Von Alexandra Wolff | 07.06.2018, 17:49 Uhr

Bei seiner Sitzung am Mittwoch, 6. Juni, im Rathaus hat der Ausschuss für Straßen und Verkehr fast allen Beschlussvorlagen zugestimmt. Nur ein Tagesordnungspunkt wurde vertagt.

Der Ausschuss für Straßen und Verkehr hat sich bei seiner Sitzung im Rathaus am Mittwoch, 6. Juni, dafür ausgesprochen, in Rethorn an der Straße Hohenkamp zwischen der Bahn und der Nutzhorner Landstraße einen Fußweg zu bauen. Damit lehnte der Ausschuss einen anderslautenden Antrag der Unabhängigen Wähler (UWG) ab.

Die UWG wollte die Fahrbahndecke verbreitern lassen und auf einen Fußweg verzichten. Aus der Beschlussvorlage geht hervor, dass den Anwohnern zufolge Fußgänger die Straße ohnehin nicht entlanglaufen. Da es sich aber um eine öffentliche Straße handelt, die auch von Nicht-Anliegern genutzt werde und Schüler zur Bushaltestelle an der Straße gelangen müssen, stimmte der Ausschuss für einen Fußweg. Im Haushaltsplan sind dafür 694.000 Euro enthalten, die voraussichtlich ausreichen.

Wer den zukünftigen Fußweg reinigen und von Schnee räumen wird, ist noch nicht geklärt. Der Sprecher der CDU-Gemeindefraktion, Günter Westermann, schlug vor, dass der Zweckverband Kommunalservice Nordwest dies übernehmen könnte.

Radweg an der Ohe auf der Zielgeraden

Ein weiteres Thema war der Radweg von Bergedorf nach Ganderkesee.
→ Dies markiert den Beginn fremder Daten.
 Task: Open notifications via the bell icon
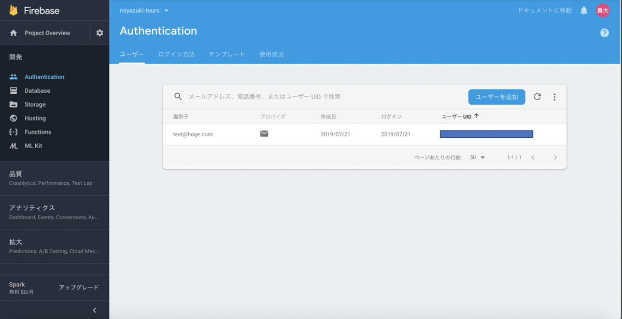pyautogui.click(x=585, y=10)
Der Ausschuss stimmte dafür, am Neubau eines Radwegs entlang der Straße Ohe festzuhalten. Diskussionen gab es lediglich darüber, ob Bäume zwischen Radweg und Fahrbahn gepflanzt werden sollen. Da diese aber mit ihren Wurzeln die Fahrbahn beschädigen könnten, hat sich der Ausschuss gegen Bäume entschieden.

Es kam auch die Frage auf, warum der Radweg drei Meter breit sein soll. Schließlich müsste die Straße dafür verbreitet werden. Die Eigentümer der an den Radweg angrenzenden Grundstücke sollen dafür einen Teil dieser Grundstücke verkaufen. Die Verwaltung teilte mit, dass ein drei Meter breiter Radweg in Asphaltbauweise vorgeschrieben ist. Laut Beschlussvorlage sind die Grundstückseigentümer zum Verkauf bereit.
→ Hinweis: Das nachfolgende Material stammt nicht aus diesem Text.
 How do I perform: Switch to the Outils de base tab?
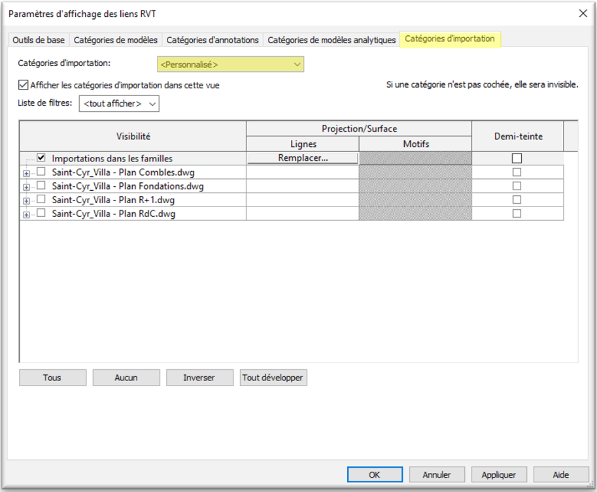tap(39, 40)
Außerdem stimmte der Ausschuss dafür, sich um eine Förderung zu bemühen. Im Haushaltsplan stehen 50.000 Euro für die Planung zur Verfügung. Für den Bau sind voraussichtlich 500.000 Euro zu veranschlagen.

Anlieger sollen zahlen

In Hoykenkamp soll die Fockestraße eine Fahrbahn bekommen. Der Ausschuss stimmte dafür, dass für den betreffenden Teilabschnitt von der Straße Am Holz bis zur Bahn Erschließungsbeiträge erhoben werden. Wie hoch die Kosten für die Anlieger ausfallen werden, hänge von der Wohnlage, dem Wohnort und anderen Bedingungen ab.

Entscheidung zum Radweg in Elmeloh vertagt

Im Ausschuss ging es auch um den Geh- und Radweg auf der Elmeloher Straße (K227). Er soll auch auf der Südseite durchgängig werden. Der Ausschuss sollte darüber abstimmen, wie der Weg vom Kreisel bis zur Straße Auf dem Hohenborn aussehen wird. Das beauftragte Planungsbüro hatte dafür vier Varianten vorgeschlagen.

Um einschätzen zu können, welche dieser Varianten am besten ist oder ob eine Mischform aus mehreren Varianten günstiger ist, will sich der Ausschuss die Straße bei einem Vor-Ort-Termin ansehen.